Hydraulic fracturing is a process by which a blend of water, sand and other agents is pumped into a well at high pressure, cracking rock formations up to a mile underground and releasing natural gas. It has been used widely in the North Texas Barnett Shale and other natural gas formations across the country, allowing access to previously untapped reserves.
In reaction to concerns about the process, U.S. Energy Secretary Steven Chu earlier this month formed a panel of experts to make recommendations regarding the safety and environmental performance of natural gas hydraulic fracturing from shale formations.
Schug and others involved in the study will use Assure’s QwikLite Biosensor System, a water quality test for toxicity caused by any type of organic, inorganic and heavy metal compound. They will do further testing to determine which contaminants, if any, are in the samples.
Geospatial and statistical analysis will be used to examine correlations between hydraulic fracturing and the composition of the well water, said Laura Hunt, a member of the research team who previously conducted her post-doctoral research at UT Arlington.
Other researchers involved are Brian Fontenot and Zacariah Hildenbrand. Fontenot finished his doctorate in quantitative biology at UT Arlington in 2009. Hildenbrand recently earned his doctorate in biochemistry from the University of Texas at El Paso.

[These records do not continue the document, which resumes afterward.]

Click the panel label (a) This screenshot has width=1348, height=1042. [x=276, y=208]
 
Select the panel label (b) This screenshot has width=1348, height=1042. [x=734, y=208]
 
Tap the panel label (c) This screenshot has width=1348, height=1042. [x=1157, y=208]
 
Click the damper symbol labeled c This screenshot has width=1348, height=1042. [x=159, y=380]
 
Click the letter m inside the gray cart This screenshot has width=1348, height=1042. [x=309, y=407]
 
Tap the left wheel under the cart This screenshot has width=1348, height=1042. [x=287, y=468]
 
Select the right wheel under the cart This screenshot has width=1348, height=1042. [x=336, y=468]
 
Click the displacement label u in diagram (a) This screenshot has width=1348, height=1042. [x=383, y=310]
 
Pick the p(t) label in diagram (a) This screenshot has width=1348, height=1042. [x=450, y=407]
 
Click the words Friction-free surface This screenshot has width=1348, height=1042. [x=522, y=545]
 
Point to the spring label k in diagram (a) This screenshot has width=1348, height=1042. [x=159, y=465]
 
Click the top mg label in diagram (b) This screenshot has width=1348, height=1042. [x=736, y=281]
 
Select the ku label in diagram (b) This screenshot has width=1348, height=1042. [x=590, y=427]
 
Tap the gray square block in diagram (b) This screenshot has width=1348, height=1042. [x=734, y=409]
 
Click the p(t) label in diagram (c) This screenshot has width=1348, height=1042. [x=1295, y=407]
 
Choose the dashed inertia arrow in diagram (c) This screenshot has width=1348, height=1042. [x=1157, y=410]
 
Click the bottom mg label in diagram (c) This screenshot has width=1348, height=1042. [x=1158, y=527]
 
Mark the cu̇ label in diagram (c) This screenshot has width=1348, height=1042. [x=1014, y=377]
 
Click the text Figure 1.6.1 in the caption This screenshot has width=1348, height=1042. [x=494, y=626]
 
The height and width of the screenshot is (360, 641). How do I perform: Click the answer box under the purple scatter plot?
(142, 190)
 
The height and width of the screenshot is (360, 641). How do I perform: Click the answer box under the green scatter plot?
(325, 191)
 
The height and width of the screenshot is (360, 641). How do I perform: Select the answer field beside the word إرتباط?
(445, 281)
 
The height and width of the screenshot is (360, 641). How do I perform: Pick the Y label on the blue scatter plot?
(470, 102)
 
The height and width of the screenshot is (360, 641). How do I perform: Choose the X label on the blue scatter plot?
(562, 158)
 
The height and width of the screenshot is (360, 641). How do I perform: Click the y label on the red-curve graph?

Assure Controls is supporting the study out of an interest in the quality of well water, company officials said. While the U.S. Environmental Protection Agency regulates public water systems, it does not regulate private drinking water wells, which account for approximately 15% of U.S. drinking water supplies. Unlike public drinking water systems, experts do not regularly monitor water source and quality for private wells, the company said.